Solution Approach 2:
Individual node models are merged into an integrated supply chain optimization model through a linking structure. This combining allows the system to achieve overall optimization by coordinating decisions across nodes while maintaining the ability to solve each node's operations efficiently.
2Ease of manufacture
If heuristic and myopic business rules are used to manage interfaces between nodes, then implementation simplicity is maintained, but material and energy stream management efficiency deteriorates
Solution Approach 1:
Traditional heuristic and myopic business rules are replaced with equation-oriented models that use systematic mathematical optimization. This substitution replaces simple but inefficient rule-based management with a more sophisticated optimization framework that improves material and energy stream management while maintaining implementation feasibility through structured modeling approaches.
3Productivity
If equation-oriented models are generated and integrated for each node, then supply chain optimization capability is improved, but model complexity and computational requirements increase
Solution Approach 1:
The complex supply chain optimization problem is segmented into individual equation-oriented models for each node. This segmentation allows the overall complex problem to be broken down into manageable sub-problems that can be solved independently and then integrated, reducing the computational burden compared to solving one monolithic model.
Solution Approach 2:
The optimization is performed in stages through iterative solving of individual node models rather than attempting to solve the entire supply chain model simultaneously. This partial action approach allows the system to achieve optimization incrementally, managing computational complexity while still improving overall supply chain performance.
4Productivity
If nonlinear constraints are handled through linearization and iterative solving, then solution computational efficiency is improved, but solution precision and convergence accuracy may deteriorate
Solution Approach 1:
The solution process uses periodic iterative solving where the optimization model is solved repeatedly with updated parameters and constraints.
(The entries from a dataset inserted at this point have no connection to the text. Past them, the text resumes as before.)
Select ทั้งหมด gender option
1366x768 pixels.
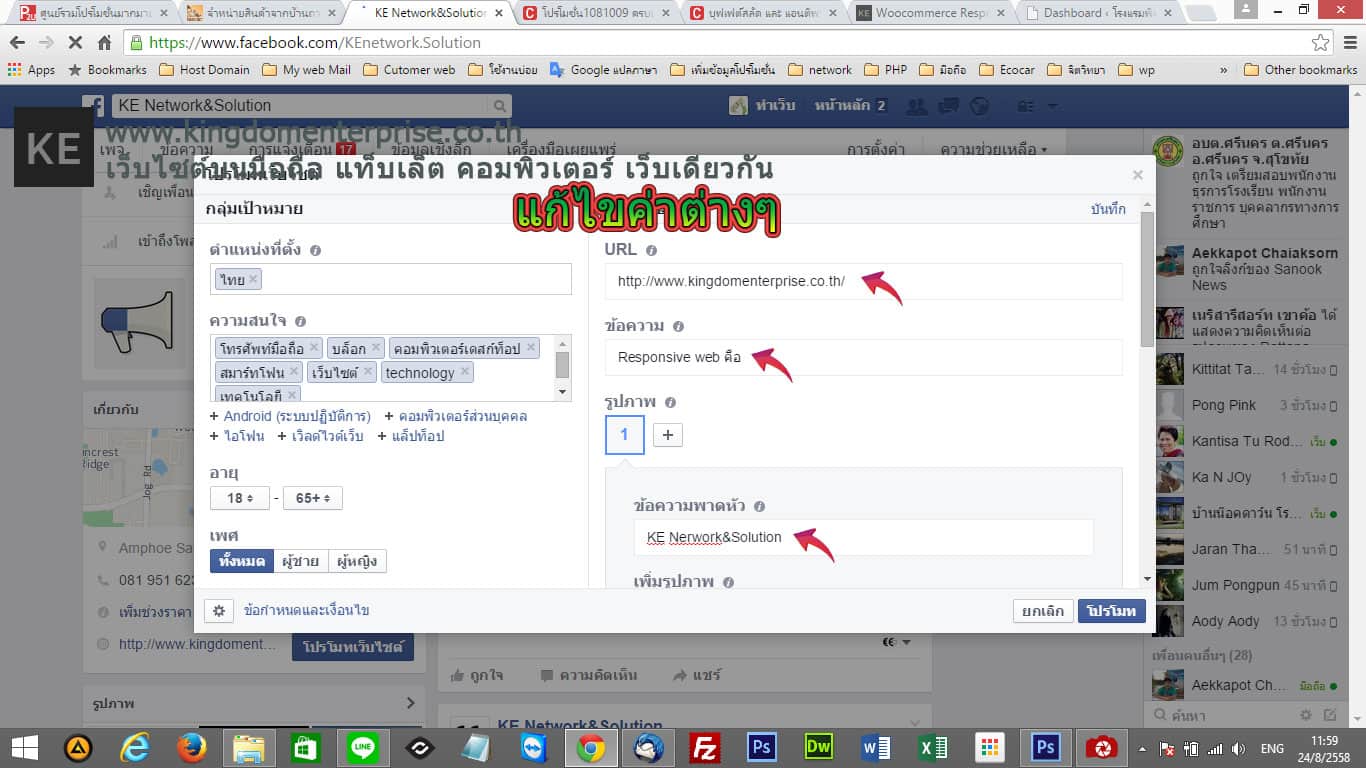[x=241, y=561]
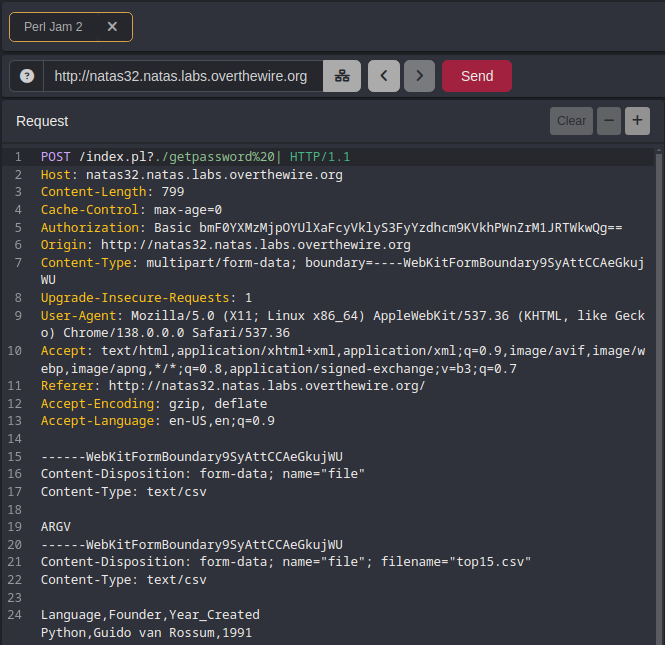Viewport: 665px width, 645px height.
Task: Click the Request panel heading
Action: pos(42,121)
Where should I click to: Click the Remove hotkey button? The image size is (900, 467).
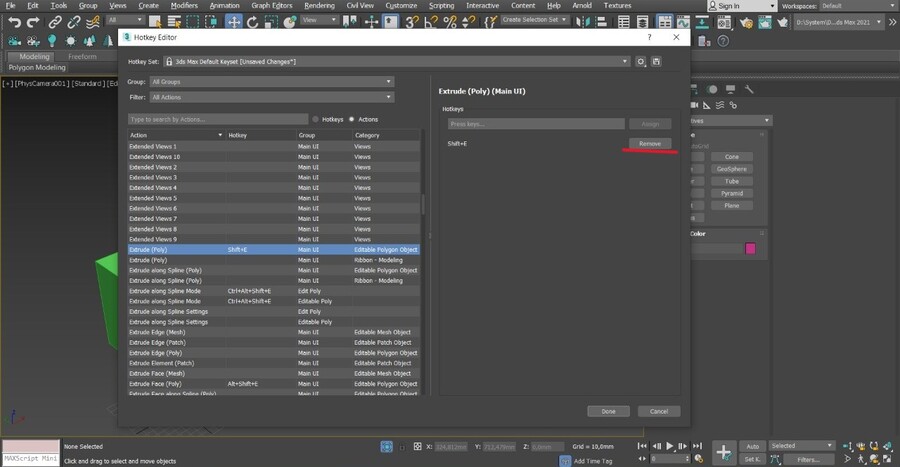[x=650, y=144]
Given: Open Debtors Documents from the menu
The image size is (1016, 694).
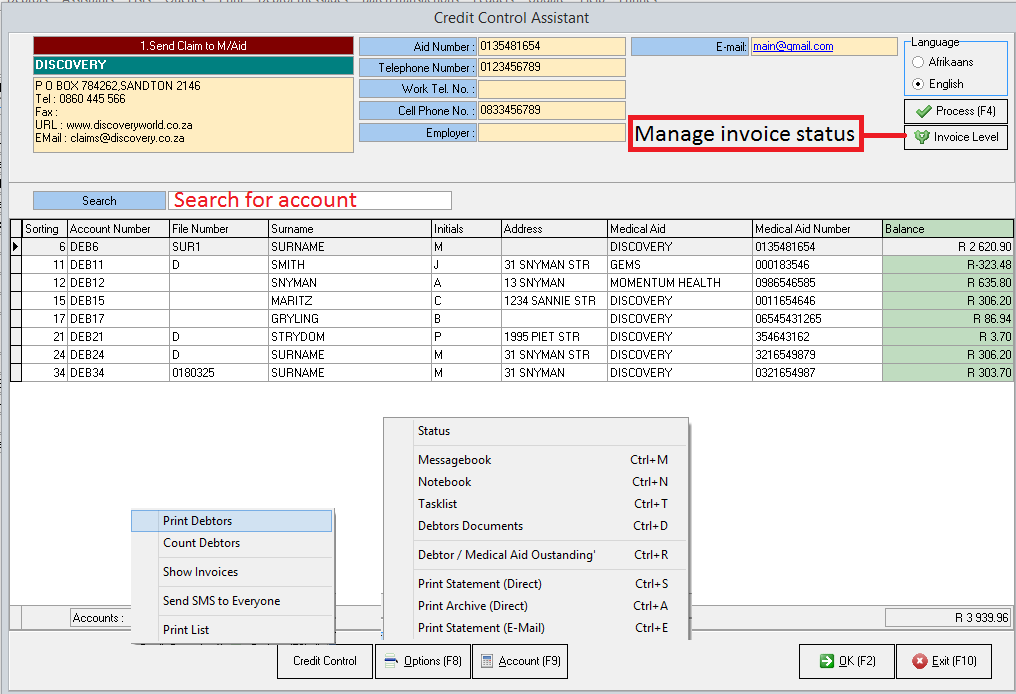Looking at the screenshot, I should pos(470,526).
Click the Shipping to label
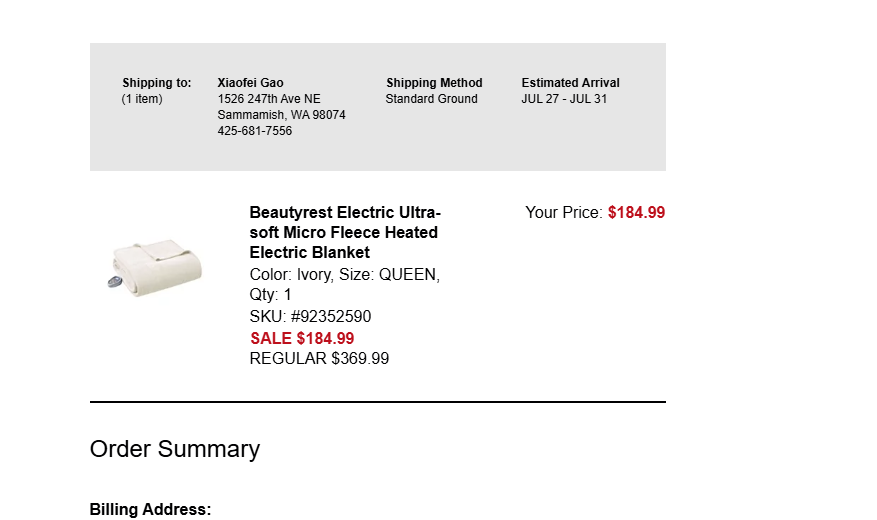The image size is (877, 520). tap(157, 83)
This periodic action allows the system to progressively refine the solution, improving precision through multiple iterations while maintaining computational efficiency by using linearized approximations in each iteration.
Solution Approach 2:
The system performs partial optimization by linearizing nonlinear constraints and solving iteratively rather than attempting exact nonlinear optimization. This approach trades some precision for computational efficiency, but through multiple iterative passes, the solution converges to an acceptably precise result while maintaining tractable computation times.
Data Source
AI summary
Embodiments control industrial supply chains. An embodiment controls a supply chain formed of multiple nodes by obtaining an input-output model for each node. In response, for each node in the supply chain an equation-oriented model is generated using the obtained input-output model corresponding to the node. The generated equation-oriented models of the multiple nodes are integrated with a linking structure to form an optimization model of the supply chain. The optimization model of the supply chain includes a plurality of variables, e.g., interface variables indicating relationships between the generated equation-oriented models for each node in the supply chain. To continue, the optimization model of the supply chain is solved using a categorization of each of the plurality of variables to determine a value for at least one variable of the plurality. In turn, the method outputs a signal indicating the determined value.